🏳️‍⚧️ Trans Flag Emoji: Show Support For The Transgender Community

Published:
Modified: Sep 9, 2021

Emojis reflect the world we live in, and the world we live in is changing and developing lightning fast. Years ago, the word “transgender,” did not exist. You were either straight or gay. However, as human sexuality becomes increasingly diverse, terms like “transgender,” and “gender fluidity,” are now widely used. Keeping that in mind, since emojis are reflections of the world we live in, gender-inclusive symbols like the 🏳️‍⚧️ Trans Flag emoji, and 🏳️‍🌈 Rainbow Flag are being added to the emoji palette to represent a better vast demographic of users.

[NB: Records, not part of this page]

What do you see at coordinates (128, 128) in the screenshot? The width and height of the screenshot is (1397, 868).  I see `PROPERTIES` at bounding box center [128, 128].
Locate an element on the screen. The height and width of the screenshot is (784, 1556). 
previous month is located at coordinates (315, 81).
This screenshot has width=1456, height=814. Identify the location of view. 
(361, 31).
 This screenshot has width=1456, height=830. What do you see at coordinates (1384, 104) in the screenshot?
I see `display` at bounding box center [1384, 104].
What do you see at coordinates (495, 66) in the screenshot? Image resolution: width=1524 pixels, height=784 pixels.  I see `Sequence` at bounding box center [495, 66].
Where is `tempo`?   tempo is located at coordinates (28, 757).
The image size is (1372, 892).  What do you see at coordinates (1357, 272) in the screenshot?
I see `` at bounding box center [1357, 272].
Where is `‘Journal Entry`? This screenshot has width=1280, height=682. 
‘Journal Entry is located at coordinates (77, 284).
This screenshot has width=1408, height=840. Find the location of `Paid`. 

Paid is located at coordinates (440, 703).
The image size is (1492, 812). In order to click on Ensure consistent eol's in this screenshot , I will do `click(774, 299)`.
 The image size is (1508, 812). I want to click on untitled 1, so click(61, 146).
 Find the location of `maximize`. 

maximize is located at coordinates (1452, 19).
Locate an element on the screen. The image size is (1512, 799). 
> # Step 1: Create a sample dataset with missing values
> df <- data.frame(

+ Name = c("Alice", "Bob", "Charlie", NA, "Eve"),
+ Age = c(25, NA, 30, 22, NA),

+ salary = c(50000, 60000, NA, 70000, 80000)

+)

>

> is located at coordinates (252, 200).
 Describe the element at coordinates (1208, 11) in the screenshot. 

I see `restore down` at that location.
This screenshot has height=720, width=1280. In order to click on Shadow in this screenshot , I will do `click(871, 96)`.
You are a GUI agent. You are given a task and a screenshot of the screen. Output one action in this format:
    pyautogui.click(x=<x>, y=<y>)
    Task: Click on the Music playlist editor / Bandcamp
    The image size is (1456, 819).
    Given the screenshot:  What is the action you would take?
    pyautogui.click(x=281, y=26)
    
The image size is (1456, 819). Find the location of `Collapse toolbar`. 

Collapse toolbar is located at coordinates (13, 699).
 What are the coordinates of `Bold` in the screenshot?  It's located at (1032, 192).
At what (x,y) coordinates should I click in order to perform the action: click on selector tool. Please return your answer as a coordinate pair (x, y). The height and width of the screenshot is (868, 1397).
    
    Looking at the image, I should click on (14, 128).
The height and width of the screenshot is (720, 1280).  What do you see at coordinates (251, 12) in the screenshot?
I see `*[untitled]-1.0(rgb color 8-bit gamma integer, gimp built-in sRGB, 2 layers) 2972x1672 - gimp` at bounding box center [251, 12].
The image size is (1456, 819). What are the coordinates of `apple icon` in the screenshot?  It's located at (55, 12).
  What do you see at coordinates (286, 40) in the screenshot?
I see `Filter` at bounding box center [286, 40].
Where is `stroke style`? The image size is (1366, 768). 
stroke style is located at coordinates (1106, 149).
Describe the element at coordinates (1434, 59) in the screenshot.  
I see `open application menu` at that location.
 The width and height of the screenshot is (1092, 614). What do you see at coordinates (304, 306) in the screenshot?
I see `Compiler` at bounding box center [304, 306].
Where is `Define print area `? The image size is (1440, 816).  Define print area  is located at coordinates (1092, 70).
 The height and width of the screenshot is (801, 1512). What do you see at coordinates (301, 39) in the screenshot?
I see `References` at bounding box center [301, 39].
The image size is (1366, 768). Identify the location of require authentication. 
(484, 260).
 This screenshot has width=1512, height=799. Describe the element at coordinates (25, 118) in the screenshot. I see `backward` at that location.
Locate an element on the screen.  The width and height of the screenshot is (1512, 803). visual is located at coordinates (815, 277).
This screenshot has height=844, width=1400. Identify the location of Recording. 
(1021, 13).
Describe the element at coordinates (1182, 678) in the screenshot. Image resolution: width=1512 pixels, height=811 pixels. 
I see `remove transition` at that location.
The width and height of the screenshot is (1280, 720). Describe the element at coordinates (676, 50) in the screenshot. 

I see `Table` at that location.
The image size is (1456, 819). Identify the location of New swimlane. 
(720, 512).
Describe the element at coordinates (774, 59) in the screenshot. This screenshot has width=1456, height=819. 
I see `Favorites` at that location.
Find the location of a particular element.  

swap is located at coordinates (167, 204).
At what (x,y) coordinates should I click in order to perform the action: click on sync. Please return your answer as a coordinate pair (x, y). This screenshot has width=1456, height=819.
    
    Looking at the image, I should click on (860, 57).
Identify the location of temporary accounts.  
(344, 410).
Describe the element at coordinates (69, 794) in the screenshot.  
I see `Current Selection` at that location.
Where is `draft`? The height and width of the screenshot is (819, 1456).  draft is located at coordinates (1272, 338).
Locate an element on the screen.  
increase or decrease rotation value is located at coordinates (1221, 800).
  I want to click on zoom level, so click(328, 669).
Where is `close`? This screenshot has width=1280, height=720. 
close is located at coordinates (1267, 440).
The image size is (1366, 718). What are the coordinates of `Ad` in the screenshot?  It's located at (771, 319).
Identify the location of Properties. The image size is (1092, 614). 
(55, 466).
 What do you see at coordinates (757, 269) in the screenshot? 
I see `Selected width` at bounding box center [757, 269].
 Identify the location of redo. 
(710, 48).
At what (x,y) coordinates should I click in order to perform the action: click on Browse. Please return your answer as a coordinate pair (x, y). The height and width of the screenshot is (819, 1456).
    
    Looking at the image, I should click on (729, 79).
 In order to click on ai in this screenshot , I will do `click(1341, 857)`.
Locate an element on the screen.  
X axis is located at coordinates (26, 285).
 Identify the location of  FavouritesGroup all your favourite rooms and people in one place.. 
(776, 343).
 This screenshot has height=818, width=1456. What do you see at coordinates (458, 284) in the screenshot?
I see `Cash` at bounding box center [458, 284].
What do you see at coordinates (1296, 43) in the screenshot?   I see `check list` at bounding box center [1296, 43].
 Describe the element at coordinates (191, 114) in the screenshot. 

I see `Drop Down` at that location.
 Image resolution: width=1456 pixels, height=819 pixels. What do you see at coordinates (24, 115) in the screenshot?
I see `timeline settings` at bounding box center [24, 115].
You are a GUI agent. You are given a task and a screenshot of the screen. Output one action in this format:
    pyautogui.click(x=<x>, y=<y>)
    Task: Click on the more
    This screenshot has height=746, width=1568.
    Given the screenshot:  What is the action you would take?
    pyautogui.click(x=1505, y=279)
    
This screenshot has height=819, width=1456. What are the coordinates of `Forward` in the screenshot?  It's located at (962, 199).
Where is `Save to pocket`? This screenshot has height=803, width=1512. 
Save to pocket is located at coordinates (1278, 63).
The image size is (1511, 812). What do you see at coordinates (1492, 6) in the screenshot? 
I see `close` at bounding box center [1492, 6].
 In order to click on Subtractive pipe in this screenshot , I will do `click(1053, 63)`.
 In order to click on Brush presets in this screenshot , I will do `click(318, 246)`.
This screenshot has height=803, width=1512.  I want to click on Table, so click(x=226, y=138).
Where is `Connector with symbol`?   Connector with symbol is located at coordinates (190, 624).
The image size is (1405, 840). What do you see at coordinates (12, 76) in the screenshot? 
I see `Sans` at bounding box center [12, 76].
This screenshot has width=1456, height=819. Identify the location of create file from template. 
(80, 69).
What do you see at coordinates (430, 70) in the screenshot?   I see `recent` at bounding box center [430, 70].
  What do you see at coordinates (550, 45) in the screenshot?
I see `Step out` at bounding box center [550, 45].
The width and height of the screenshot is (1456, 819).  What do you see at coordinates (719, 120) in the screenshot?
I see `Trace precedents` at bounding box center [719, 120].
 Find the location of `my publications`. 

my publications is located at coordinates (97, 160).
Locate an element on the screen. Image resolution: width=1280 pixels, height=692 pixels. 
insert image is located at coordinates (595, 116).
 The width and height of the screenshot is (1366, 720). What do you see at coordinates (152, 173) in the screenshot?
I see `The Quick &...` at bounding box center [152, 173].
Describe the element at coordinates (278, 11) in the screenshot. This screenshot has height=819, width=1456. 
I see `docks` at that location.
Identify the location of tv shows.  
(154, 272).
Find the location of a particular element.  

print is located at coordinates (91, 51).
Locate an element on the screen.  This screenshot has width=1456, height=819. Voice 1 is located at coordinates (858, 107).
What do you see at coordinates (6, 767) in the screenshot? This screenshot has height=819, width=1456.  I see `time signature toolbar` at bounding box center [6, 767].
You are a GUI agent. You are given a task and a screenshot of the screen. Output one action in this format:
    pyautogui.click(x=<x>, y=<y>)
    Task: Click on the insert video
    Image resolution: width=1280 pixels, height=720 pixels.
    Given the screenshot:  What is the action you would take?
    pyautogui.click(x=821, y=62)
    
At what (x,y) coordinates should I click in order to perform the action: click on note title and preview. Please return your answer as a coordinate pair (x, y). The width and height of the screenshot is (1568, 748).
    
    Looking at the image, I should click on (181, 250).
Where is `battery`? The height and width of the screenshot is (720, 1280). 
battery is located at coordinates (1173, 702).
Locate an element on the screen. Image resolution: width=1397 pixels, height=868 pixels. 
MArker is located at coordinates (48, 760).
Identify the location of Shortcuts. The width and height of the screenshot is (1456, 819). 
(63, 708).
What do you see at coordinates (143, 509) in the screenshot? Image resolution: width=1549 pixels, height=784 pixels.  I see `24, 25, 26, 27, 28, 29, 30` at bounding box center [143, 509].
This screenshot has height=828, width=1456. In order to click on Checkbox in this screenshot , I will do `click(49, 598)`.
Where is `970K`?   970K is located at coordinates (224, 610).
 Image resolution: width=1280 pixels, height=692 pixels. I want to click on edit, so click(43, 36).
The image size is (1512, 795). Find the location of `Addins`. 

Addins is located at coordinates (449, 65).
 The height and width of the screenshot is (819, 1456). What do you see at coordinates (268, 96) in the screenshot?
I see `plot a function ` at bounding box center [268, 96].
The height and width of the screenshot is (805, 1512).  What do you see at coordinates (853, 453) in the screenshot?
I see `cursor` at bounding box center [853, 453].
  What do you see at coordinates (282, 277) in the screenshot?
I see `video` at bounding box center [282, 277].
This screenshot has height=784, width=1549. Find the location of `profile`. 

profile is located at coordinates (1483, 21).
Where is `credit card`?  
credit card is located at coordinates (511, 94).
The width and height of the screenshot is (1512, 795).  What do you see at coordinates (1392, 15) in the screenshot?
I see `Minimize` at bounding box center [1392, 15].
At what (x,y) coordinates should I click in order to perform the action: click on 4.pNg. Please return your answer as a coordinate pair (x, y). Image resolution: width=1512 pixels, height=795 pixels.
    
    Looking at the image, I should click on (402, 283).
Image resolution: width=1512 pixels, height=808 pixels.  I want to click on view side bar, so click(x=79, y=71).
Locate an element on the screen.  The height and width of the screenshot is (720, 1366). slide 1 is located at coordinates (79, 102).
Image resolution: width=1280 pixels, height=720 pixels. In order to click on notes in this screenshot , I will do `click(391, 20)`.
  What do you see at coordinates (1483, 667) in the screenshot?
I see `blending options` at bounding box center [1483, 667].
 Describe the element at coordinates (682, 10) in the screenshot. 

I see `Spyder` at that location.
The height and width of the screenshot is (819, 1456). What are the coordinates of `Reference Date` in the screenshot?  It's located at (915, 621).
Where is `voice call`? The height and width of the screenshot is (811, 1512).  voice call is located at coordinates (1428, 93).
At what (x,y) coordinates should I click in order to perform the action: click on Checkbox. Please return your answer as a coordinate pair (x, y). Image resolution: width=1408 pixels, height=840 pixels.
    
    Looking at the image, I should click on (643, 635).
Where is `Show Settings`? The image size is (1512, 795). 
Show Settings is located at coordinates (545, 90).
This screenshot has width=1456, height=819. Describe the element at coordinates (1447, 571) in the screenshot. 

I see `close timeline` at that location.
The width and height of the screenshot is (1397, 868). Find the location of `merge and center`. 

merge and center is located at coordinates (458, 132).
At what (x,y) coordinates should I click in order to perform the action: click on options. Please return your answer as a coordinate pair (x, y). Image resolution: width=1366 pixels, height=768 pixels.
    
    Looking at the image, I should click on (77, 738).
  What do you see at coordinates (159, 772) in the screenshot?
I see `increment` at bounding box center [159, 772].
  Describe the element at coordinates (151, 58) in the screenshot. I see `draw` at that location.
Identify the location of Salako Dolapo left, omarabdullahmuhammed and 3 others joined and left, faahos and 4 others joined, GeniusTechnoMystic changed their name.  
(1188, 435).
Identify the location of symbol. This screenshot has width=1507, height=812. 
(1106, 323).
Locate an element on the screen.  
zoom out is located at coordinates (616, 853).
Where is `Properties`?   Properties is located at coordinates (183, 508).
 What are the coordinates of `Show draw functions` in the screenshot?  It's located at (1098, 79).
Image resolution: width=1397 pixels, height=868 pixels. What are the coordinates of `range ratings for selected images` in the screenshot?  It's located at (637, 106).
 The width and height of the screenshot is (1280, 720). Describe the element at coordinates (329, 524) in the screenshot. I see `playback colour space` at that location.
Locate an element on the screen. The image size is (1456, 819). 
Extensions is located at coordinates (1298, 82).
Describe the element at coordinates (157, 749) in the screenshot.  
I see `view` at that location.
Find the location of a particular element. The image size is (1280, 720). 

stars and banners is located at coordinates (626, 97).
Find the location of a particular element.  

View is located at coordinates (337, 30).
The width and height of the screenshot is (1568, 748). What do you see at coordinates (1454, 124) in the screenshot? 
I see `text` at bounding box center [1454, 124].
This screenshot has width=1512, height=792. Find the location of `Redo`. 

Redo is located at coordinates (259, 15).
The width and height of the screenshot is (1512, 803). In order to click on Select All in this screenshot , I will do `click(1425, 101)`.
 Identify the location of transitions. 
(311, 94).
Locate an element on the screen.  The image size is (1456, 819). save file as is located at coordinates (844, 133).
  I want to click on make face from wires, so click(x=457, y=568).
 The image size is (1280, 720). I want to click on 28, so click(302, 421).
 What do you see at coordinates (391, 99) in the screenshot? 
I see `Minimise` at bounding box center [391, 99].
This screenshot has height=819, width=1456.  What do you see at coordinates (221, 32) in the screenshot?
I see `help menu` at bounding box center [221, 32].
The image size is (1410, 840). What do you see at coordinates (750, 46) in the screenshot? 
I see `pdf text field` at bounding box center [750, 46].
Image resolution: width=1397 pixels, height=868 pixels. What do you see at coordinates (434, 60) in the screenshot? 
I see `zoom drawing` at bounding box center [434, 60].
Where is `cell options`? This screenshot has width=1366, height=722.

A person holding transgender rights banner at a gay pride event, holding a transgender flag with words at an lgbt event

Photo from Adobe Stock

 

Transgender Flag Emoji

Trans flag emoji, Apple version of the Transgender flag emoji

The 🏳️‍⚧️ Transgender Flag emoji, in particular, has quite a colorful backstory. For the past four years, the Transgender Pride Flag has been one of the most often requested emojis on the Internet. The transgender community worked hard to acquire an emoji of their flag online, and their perseverance paid off.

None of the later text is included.